My daughter Faith presents me with many opportunities to write about her, like going to the local library, which became a Saturday ritual for us. We’d eagerly race to the nearest round table in the children’s section. The table reached my kneecaps as I sat hunched over in the small chair looking at the books she’d selected. One particular Saturday, Faith picked out a book about boats.
“Look, Mommy, this is a bi-i-i-i-g boat!” Her eyes widened to match the exaggeration.
“Yes, it is big,” I stated. “It’s called a ship. Mommy and Daddy took a trip on a similar ship when we went to the Bahamas.”
“Where was I when you went?”
Oh, boy. I walked into that one, I thought to myself.
“Well . . . you weren’t born yet,” I told her.
“Oh, this was before you and daddy got me.”
“Yes,” I responded, surprised.
My heart sank because for the longest, my husband and I weren’t sure if Faith understood she’d been adopted. We agreed that we wouldn’t keep the adoption from her. However, while we wanted Faith to know where she came from, we didn’t want her to feel inundated or saddened by the information.
I watched her as she nonchalantly turned the pages to her book, making attempts to read every word. Now five years old, and already a bundle of head-strong opinions; she warmed my heart to the point it ached. I found myself often staring at her while she slept, still overwhelmed with joy that she is with me as it had been a long two-year journey of needles and failed fertility attempts.
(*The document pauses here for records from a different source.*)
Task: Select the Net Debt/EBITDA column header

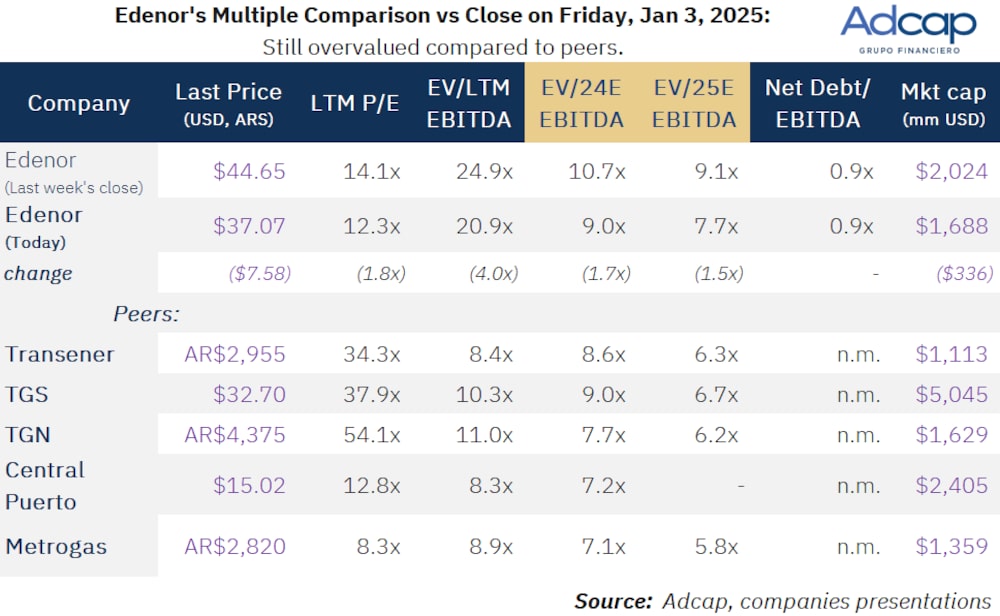Action: [x=817, y=103]
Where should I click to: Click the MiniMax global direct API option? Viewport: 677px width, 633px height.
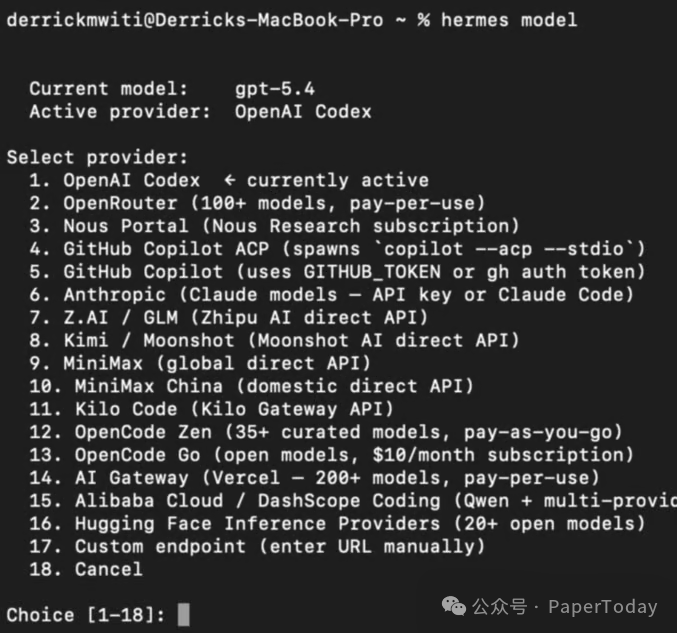pos(216,363)
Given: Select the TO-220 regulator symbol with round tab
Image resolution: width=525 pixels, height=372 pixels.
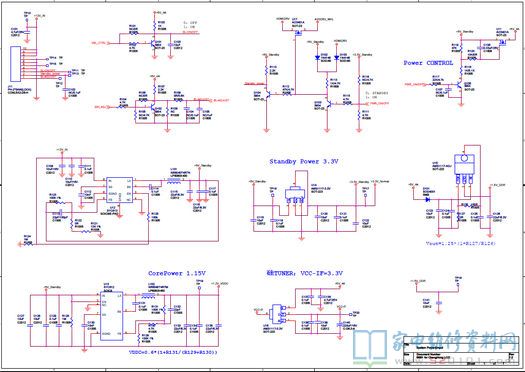Looking at the screenshot, I should click(464, 168).
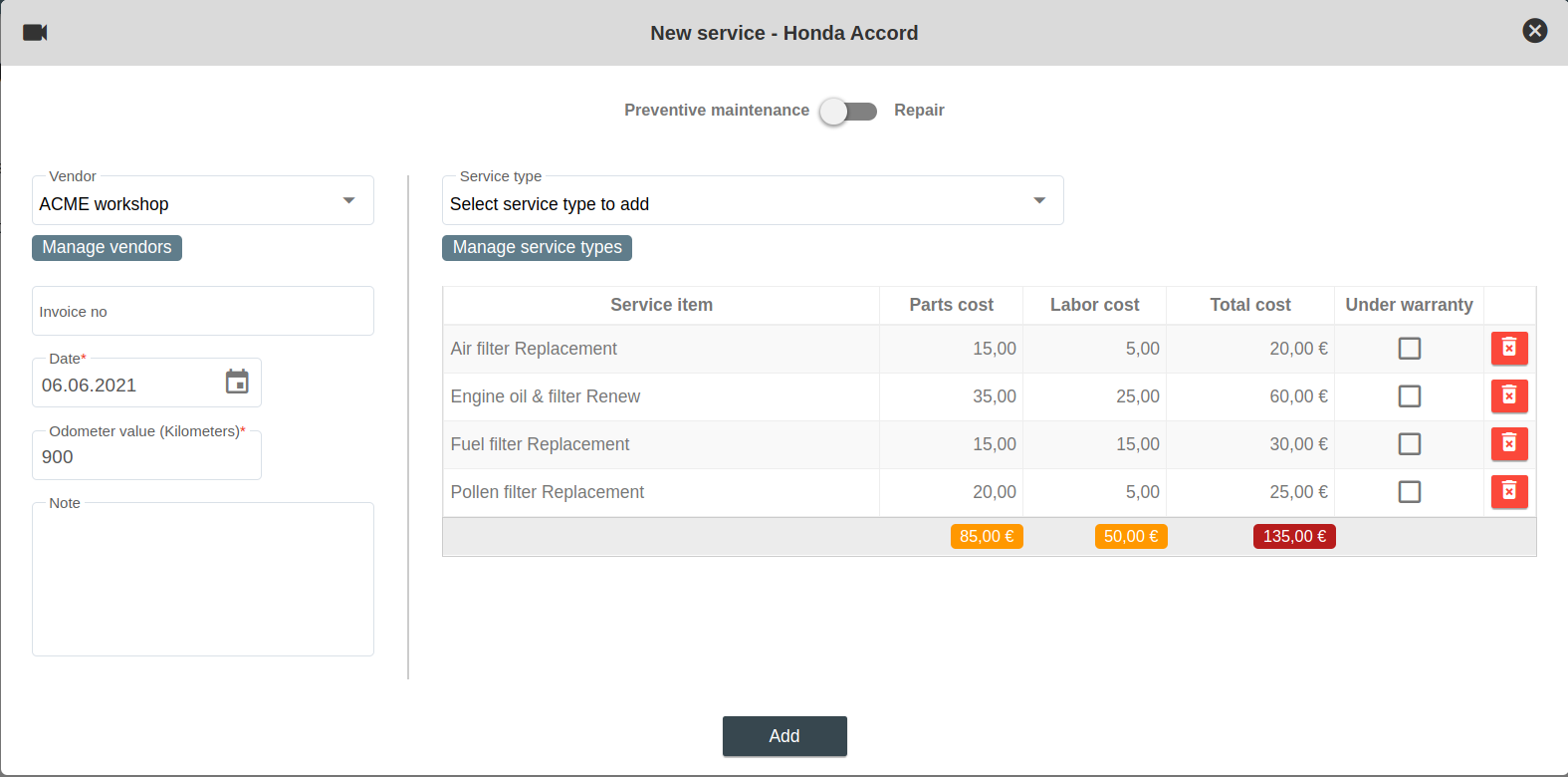Click the video camera icon in header
1568x777 pixels.
35,33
Faith approached me a few days later after talking with a friend.
“Mommy, did it hurt your stomach when you had me?”
I had my answer. Adoption had merely been a word and nothing more.
“You know you didn’t come from my stomach, right?”
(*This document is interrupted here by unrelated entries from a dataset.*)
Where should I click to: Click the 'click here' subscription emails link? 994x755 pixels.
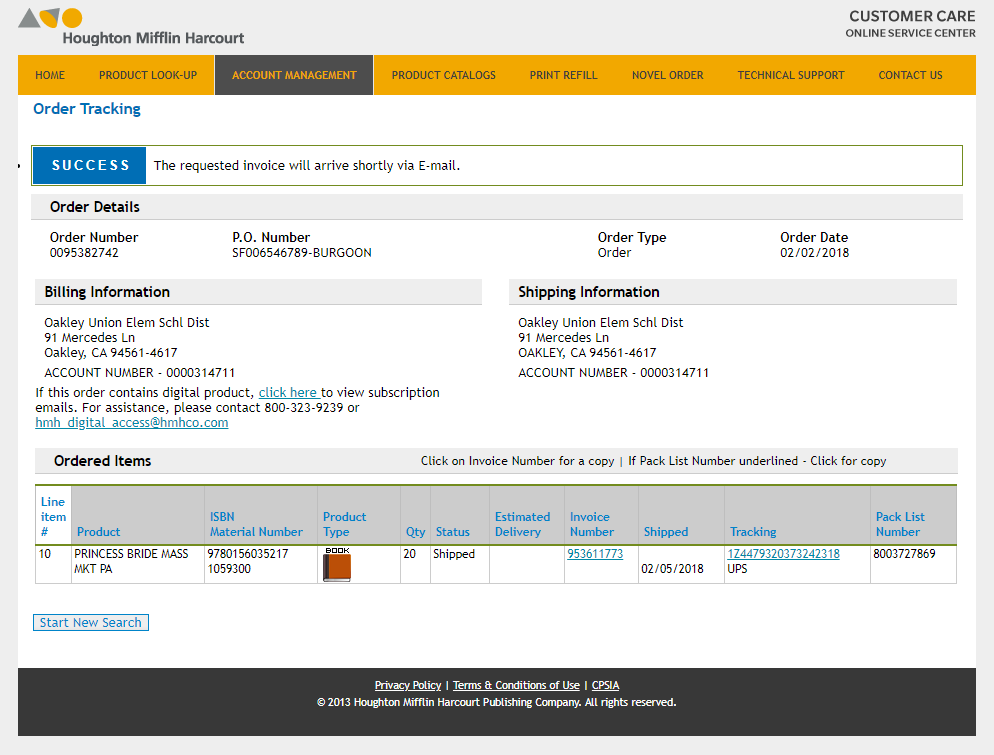pos(288,393)
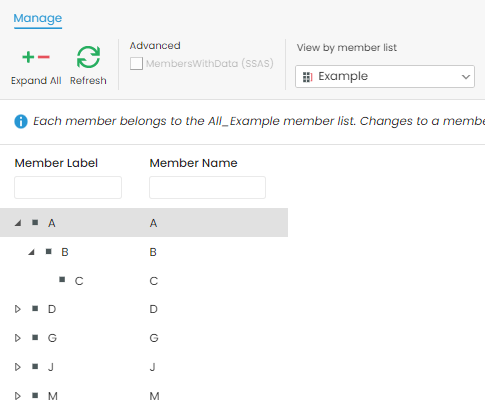Expand the G tree node
The width and height of the screenshot is (485, 410).
pyautogui.click(x=18, y=338)
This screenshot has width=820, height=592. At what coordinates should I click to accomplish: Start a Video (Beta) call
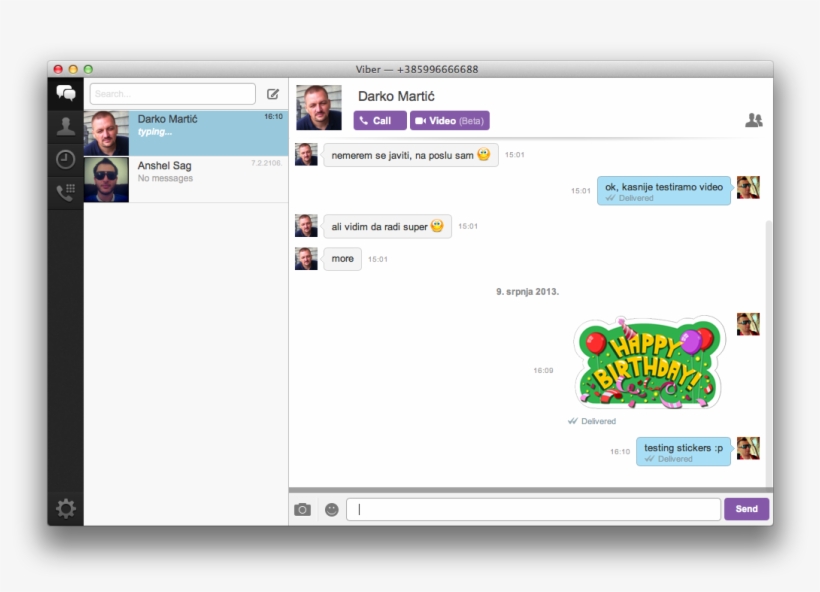(x=448, y=120)
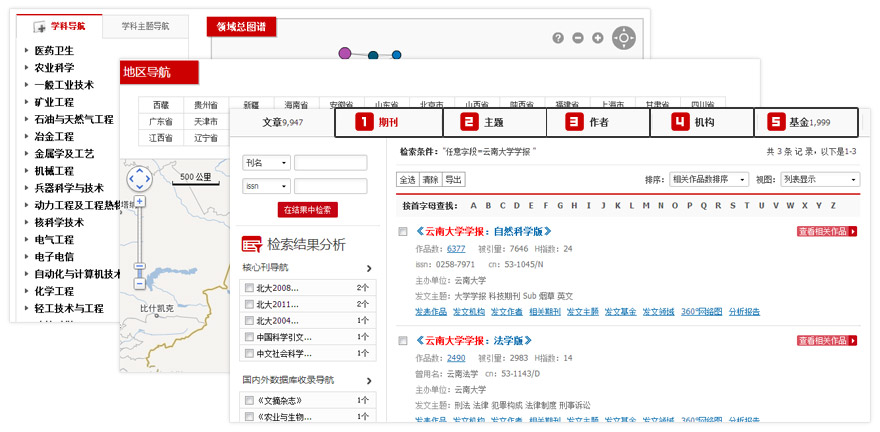Check the box for 云南大学学报：自然科学版

tap(403, 232)
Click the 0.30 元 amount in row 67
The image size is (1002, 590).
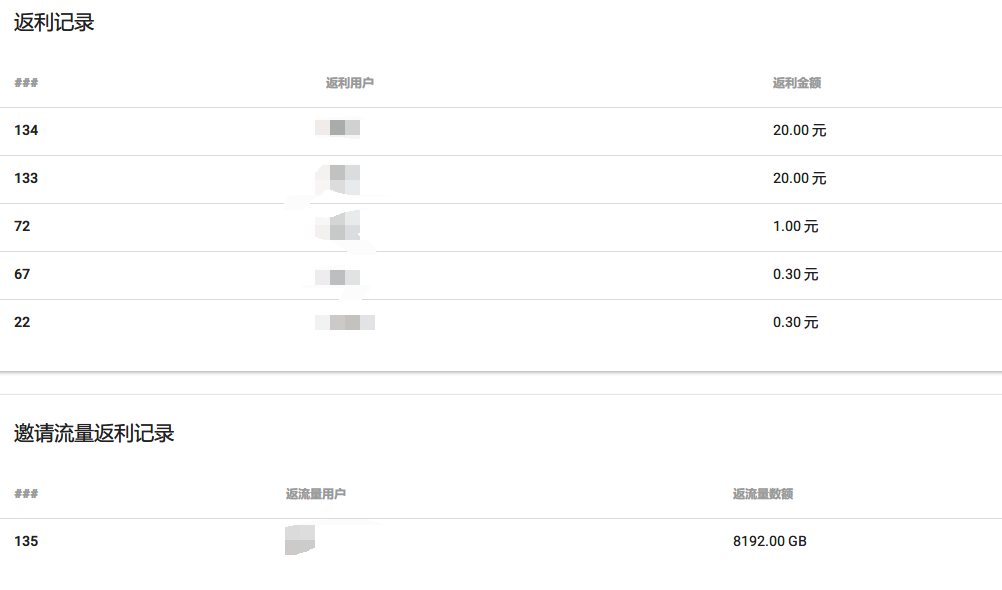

“Well, whose stomach did I come from, Grandma’s?”
Her forehead creased with confusion, which stopped me short from laughing out loud. I didn’t know a delicate way to put it. When she named another grandparent, her mix-up had become too painful to witness.
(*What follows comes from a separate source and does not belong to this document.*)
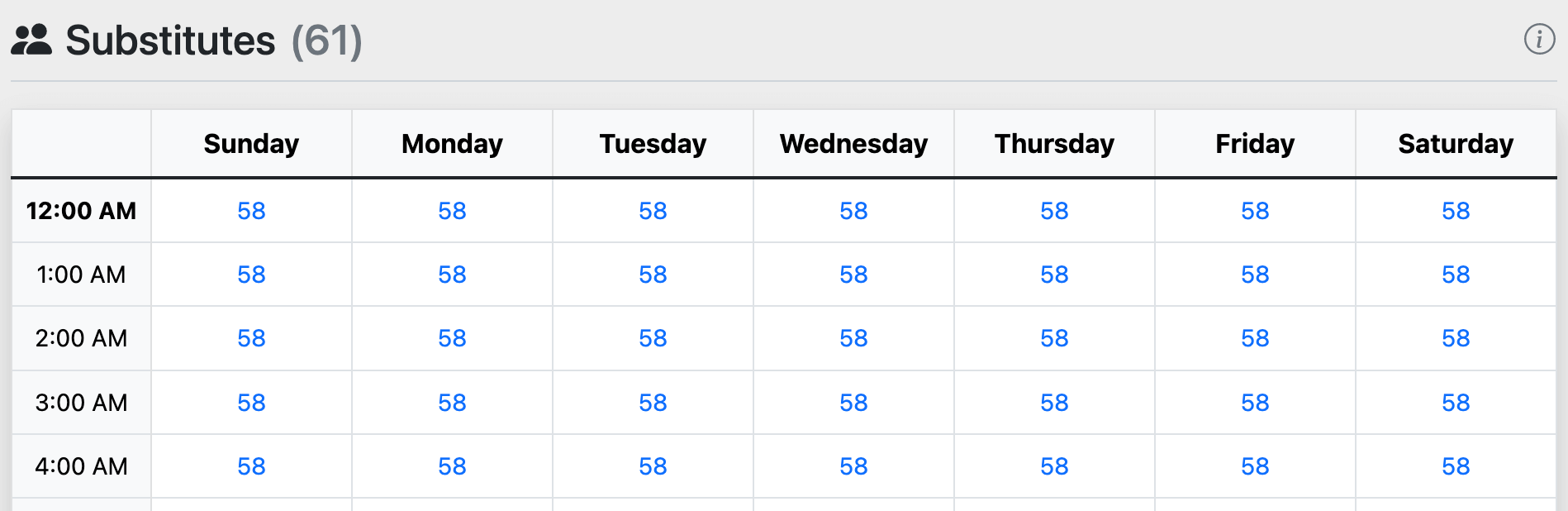Click Saturday 4:00 AM substitutes link
Image resolution: width=1568 pixels, height=511 pixels.
(1456, 466)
“I’m your mommy, Faith, even though you came from someone else’s stomach.”
I wanted to cry, looking into her little innocent face. If only she knew I lived vicariously through her. Every time she leaped into bed with my husband and me, smiling with contentment over her face, I could only imagine her joy. Our family nights consist of games and tea parties and listening to made up stories involving characters who were friends with a fairy princess named Faith. Dance sessions with mommy were typical experiences she relished in, and I cherished endlessly, vowing privately to keep them in my mental Rolodex. If only she knew that every time she gave me a bright smile or reaffirmed that she’s “my best girl,” it gave me peace even when I’d had a day filled with stress.
A few weeks later, Faith took to cutting out pictures from magazines. A particular one-dimensional celebrity cut-out prompted me to say, “Faith she’s adopted just like you.”
She looked up at me with delight. I took the opportunity to ask her again.
“Faith do you know what being adopted means?”
“Ummm, I’m not sure,” she said, bouncing the paper cut-out on my head.
“Adoption is when someone picks you to live with them and become a part of their family. That’s just how special you are.”
I felt a bit anxious because I didn’t know if she would cry or feel down.
She smiled broadly, pleased with the explanation. Then with much thought she said, “I’m glad you and daddy adopted me. Of course you picked me, I’m beautiful.”
*Faith is an unwavering belief that does not require proof or evidence.